Staatsakt/Caroline/Universal

Ihr zweites Soloalbum mit Indie-Chansons als Antithese zu Tavor.

Eine gewisse psychische Stabilität dürfte von Vorteil sein, wenn man sich in dieses Schattenreich der ehemaligen Lassie-Singers-Musikerin begibt. Hier werden Gewissheiten zerbrochen wie Plätzchen, hier werden alle Jokes und Placebos eingesammelt. Diese Platte möchte sich befreien von jeglicher gutmeinender Geschmücktheit, mit der man sich den Alltag über die Jahrzehnte halt irgendwie dekoriert hat. Existenzialismus trifft auf Selbstauflösung – damit einher geht eine gewisse todessehnsüchtige Neugier, was denn wohl übrig bleibt, wenn man einfach alles abzieht. Wirklich nachhaltige Alben verhandeln Extreme – und daran mangelt es Lieder ohne Leiden nicht.
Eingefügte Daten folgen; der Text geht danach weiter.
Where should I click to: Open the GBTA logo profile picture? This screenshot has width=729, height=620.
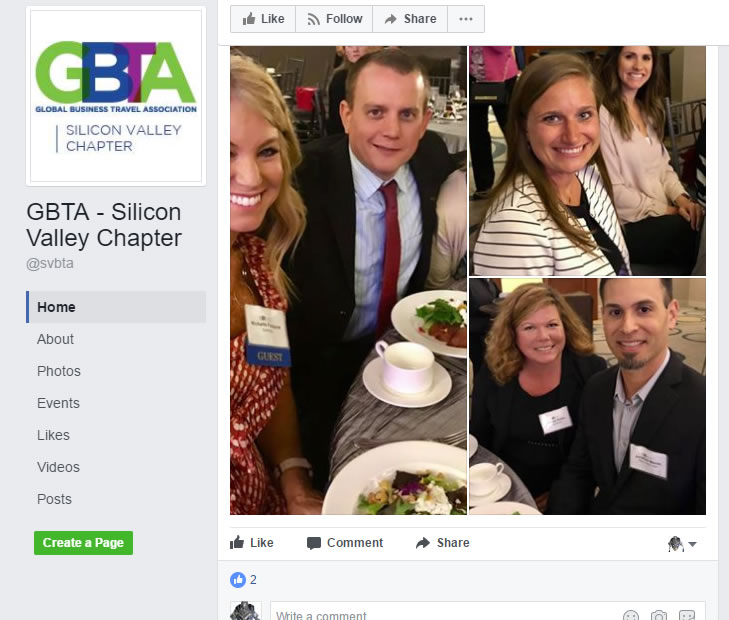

Und wer sich einfach nur freuen möchte, weil er den Wortspiel-Code des Titels knacken konnte (Udo und Jenny Jürgens), dem wird in dem Stück „Was jetzt kommt“ lapidar mitgeteilt: „Eure Zeit, sie liegt so lang zurück, wie die DDR und die Bundesrepublik“. Nicht mal die verschämt von den Eltern übernommene Eigentumswohnung wird einem gegönnt. Verständlich, denn die Herausforderung des (prekär-bohemistischen) Existenzialismus ist das Weiterleben im Angesicht des Nichts. Nicht das Weiterleben im Angesicht der Eigentümerversammlung. Death Metal wirkt weniger vernichtend als manche dieser Songs, die erneut Andreas Spechtl von Ja,Panik inszeniert hat. Minimalistisch, karg, eindringlich. Ein sensationelles Album in all seiner beiläufigen Apokalypse.